2. ADJUSTMENT OF THE NUMBER OF SHARES. If the Company shall (a) pay a
dividend in common stock or make a distribution in common stock, (b) subdivide
its outstanding common stock, (c) combine its outstanding common stock into a
smaller number of shares of common stock or (d) issue by reclassification of its
common stock, spin-off, split-up, recapitalization, merger, consolidation or any
similar corporate event or
arrangement other securities of the Company, the kind and number of shares of
common stock purchasable upon exercise of this warrant shall be adjusted
immediately prior to the exercise of this warrant so that the Holder shall be
entitled to receive the kind and number of shares or other securities of the
Company to which the Holder would have been entitled to receive after the
happening of any of the events described above had this warrant been exercised
immediately prior to the happening of such event or the record date with respect
to such event.
3. RESERVATION OF SHARES. From and after the date of this warrant, the
Company shall at all times reserve and keep available for issuance upon the
exercise of this warrant a number of its authorized but unissued shares of
common stock sufficient to permit the exercise in full of this warrant.
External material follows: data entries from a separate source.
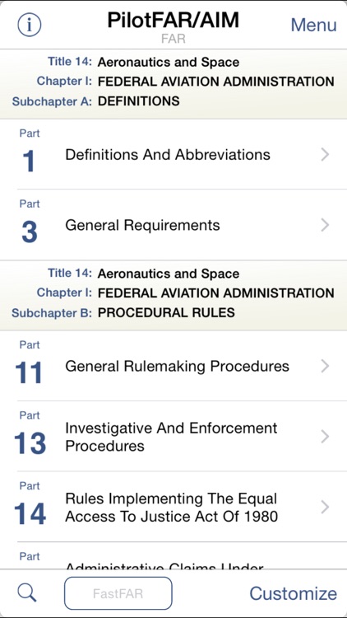Image resolution: width=347 pixels, height=618 pixels.
Task: Select Subchapter B Procedural Rules header
Action: [x=174, y=295]
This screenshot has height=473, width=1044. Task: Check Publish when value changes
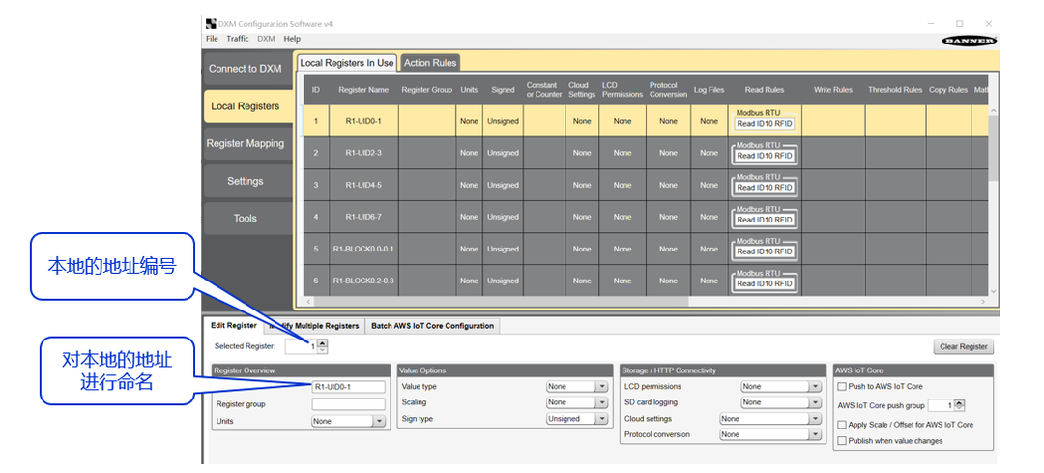[x=842, y=441]
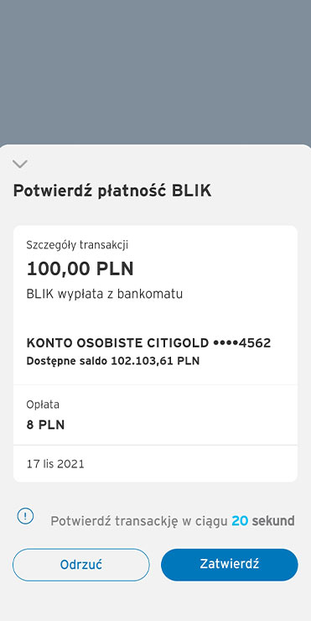311x621 pixels.
Task: Tap the white transaction details card
Action: click(x=155, y=353)
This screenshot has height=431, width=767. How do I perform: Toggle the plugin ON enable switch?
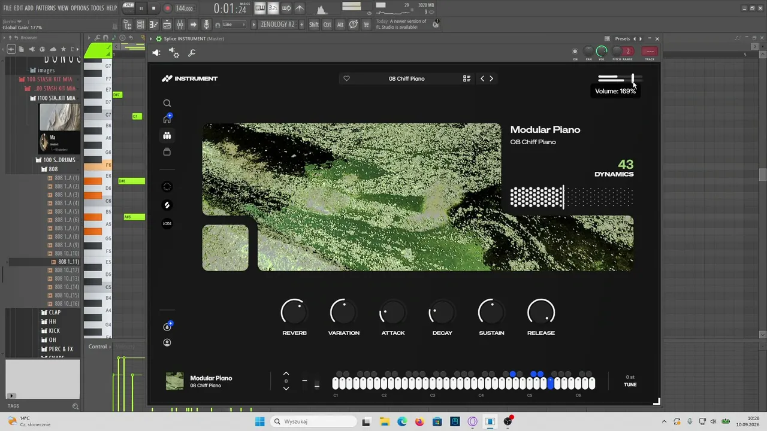click(575, 51)
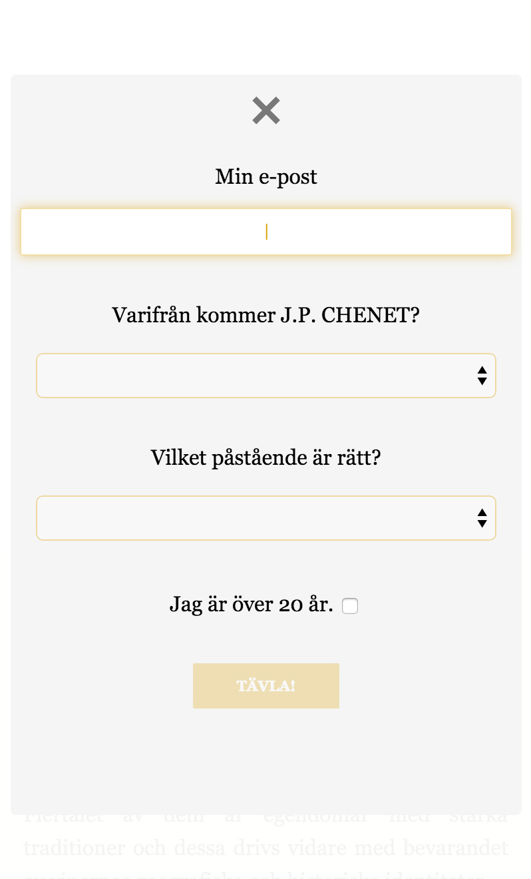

4. TRANSFER. Subject to applicable law, this warrant may be transferred
at any time, in whole or in part, to any entity, entities, person or persons.
Any transfer shall be effected by the surrender of this warrant, along with the
form of assignment attached as exhibit A-2, properly executed, at the address of
the Company set forth in section 7.2 (or such other address as the Company may
designate by notice in writing to the Holder at its address set forth in
section 7.2). Thereupon, the Company shall issue in the name or names specified
by the Holder a new warrant or warrants of like tenor and representing a warrant
or warrants to purchase in the aggregate a number of shares equal to the number
of shares to which this warrant was theretofore exercisable less the number of
shares as to which this warrant shall theretofore have been exercised.
5. PAYMENT OF TAXES. The Company shall cause all shares of common stock
issued upon the exercise of this warrant to be validly issued, fully paid and
nonassessable and not subject to preemptive rights. The Company shall pay all
expenses in connection with, and all taxes and other governmental charges that
may be imposed with respect to, the issuance or delivery of the shares of common
stock upon exercise of this warrant, unless such tax or charge is imposed by law
upon the Holder.
6. PIGGYBACK REGISTRATION.
6.1 INCLUSION IN REGISTRATION. If at any time after the date of this
warrant until the expiration of this warrant, the Company proposes to register
any of its shares of common stock under the Securities Act of 1933 (other than
in connection with a merger or pursuant to Form S-8 or S-4 or a comparable
registration statement) it will promptly give notice to the Holder of its
intention to do so. If the Holder notifies the Company within twenty (20) days
after receipt of any such notice of its desire to include any Warrant Shares (as
defined in section 6.3) in such proposed registration, the Company shall afford
the Holder the opportunity to have such Warrant Shares registered under such
registration statement.
2
Notwithstanding anything in this section 6 to the contrary, the Company
shall have the right at any time after it shall have given any notice pursuant
to this section 6 (irrespective of whether a written request for inclusion of
any Warrant Shares shall have been made), to elect to postpone or not to file
such proposed registration statement or to withdraw the same after filing but
prior to the effective date thereof.
6.2 UNDERWRITING REQUIREMENTS. In connection with any offering
involving an underwriting of shares being sold by the Company, the Company shall
not be required under this section 6 to include any Warrant Shares in such
underwriting unless the Holder accepts the terms of the underwriting as agreed
upon between the Company and the underwriters selected by it, and then only in
such quantity as will not, in the opinion of the underwriters, jeopardize the
success of the offering by the Company. If the total number of shares,
including the Warrant Shares, requested by shareholders, including the Holder,
to be included in the offering exceeds the number of shares sold other than by
the Company that the underwriters reasonably believe compatible with the success
of the offering, then the number of selling shareholders' shares that may be
included in the offering shall be apportioned pro rata among the selling
shareholders according to the total number of shares entitled to be included in
the offering owned by each selling shareholder or in such other proportions as
shall mutually be agreed to by the selling shareholders.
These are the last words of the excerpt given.